Living with Neuropathy - Welcome to the group

Thank you - I'm looking forward to receiving the information.

Thank you! I'm looking forward to receving the information.

Hello @atames1939, Welcome to Connect. Do you have neuropathy also? What are your symptoms?

It is challenging to deal with the pain. I've had my neuropathy for several years. It just keeps getting worse. I get these electrical shocks, feels like I put my finger in a socket sometimes just out of the blue I get a shock and it's so bad, I yell or scream. It hurts, I scare people. It would be nice to have some sort of comfort. Why do people have to spoil other people's lives? Just because others misuse drugs, the people who really need them, can't have them. Good Luck Keep trying to find something for all of us

No pain, but never diagnosed as it is too expensive. Feet feel like something is over them, a bit
like numbness? Does this fit neuropathy? I just finished my annual physical and blood work is
great. No revelations any where; however, we did not discuss neuropathy. I am not a pre-diabetic or anything and am a 79 yr. old female.

Numbness can be a lot different things, hard to know without some diagnosis.
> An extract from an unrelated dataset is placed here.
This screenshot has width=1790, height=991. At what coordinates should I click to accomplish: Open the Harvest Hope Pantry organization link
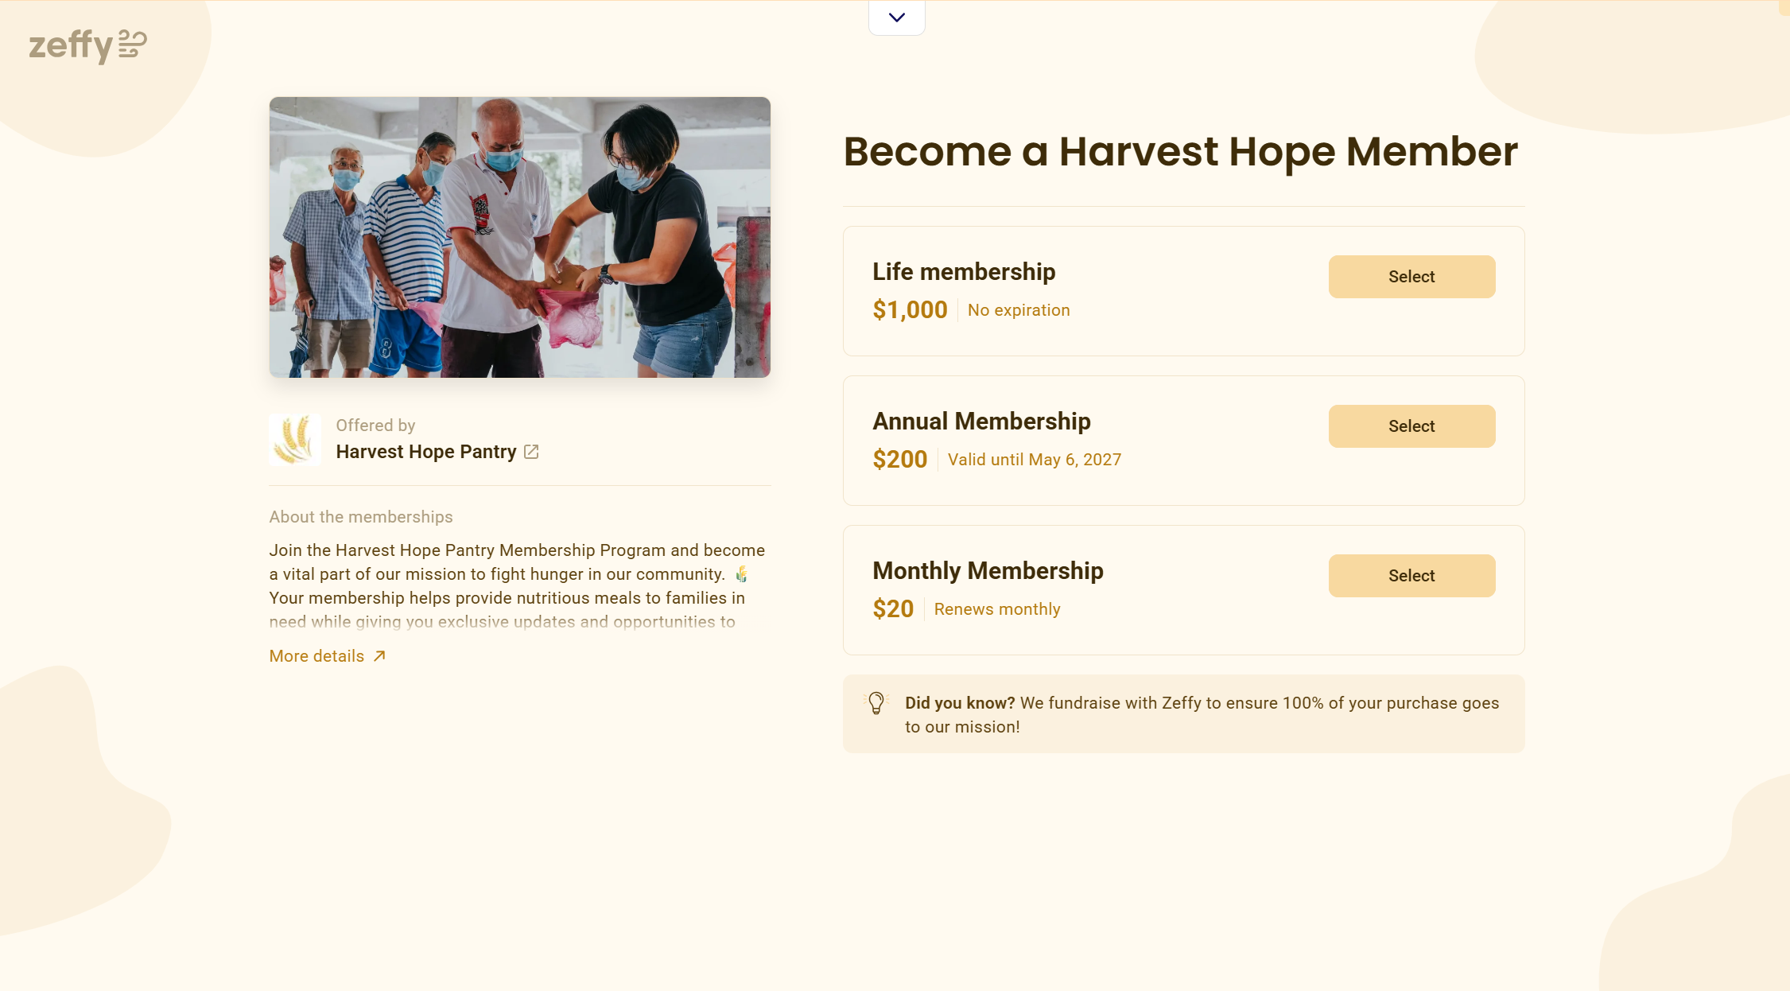coord(426,452)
"Long-term numbness or a tingling feeling in the legs and feet may be due to conditions such as multiple sclerosis (MS), diabetes, peripheral artery disease, or fibromyalgia. The sensation may be felt in the whole leg, below the knee, or in different areas of the foot."
-- Numbness in legs and feet: Causes, symptoms, and treatment:
https://www.medicalnewstoday.com/articles/321560

Hello! I've been diagnosed with Small Fiber (Poly-) Neuropathy. I have pain due to sensory symptoms (mostly aches and shock-like pains) as well as autonomic effects (gut pain, esp. at night, from Slow Transit Constipation, STC). I'm in a local pain support group, which is helpful. I also take Cymbalta for the sensory nerve pain and use medical cannibis to help me get to sleep. The hardest part is finding good medical care. It took me three years, numerous specialists, and a provisional self-diagnosis using info from the web to get to the SFN testing. I tried to schedule a follow-up appointment with my gastroenterologist in May 2022, and was told that her first opening is in Sept. 2023. Nobody (except the sympathetic PCP it took me years to find) wants to prescribe opioids, even when badly needed. And while there is a research literature on a connection between SFN and STC, the specialists I see don't both to look at it. And I have good insurance and live a a big city known for its excellent medical care! I'm guessing its even worse elsewhere.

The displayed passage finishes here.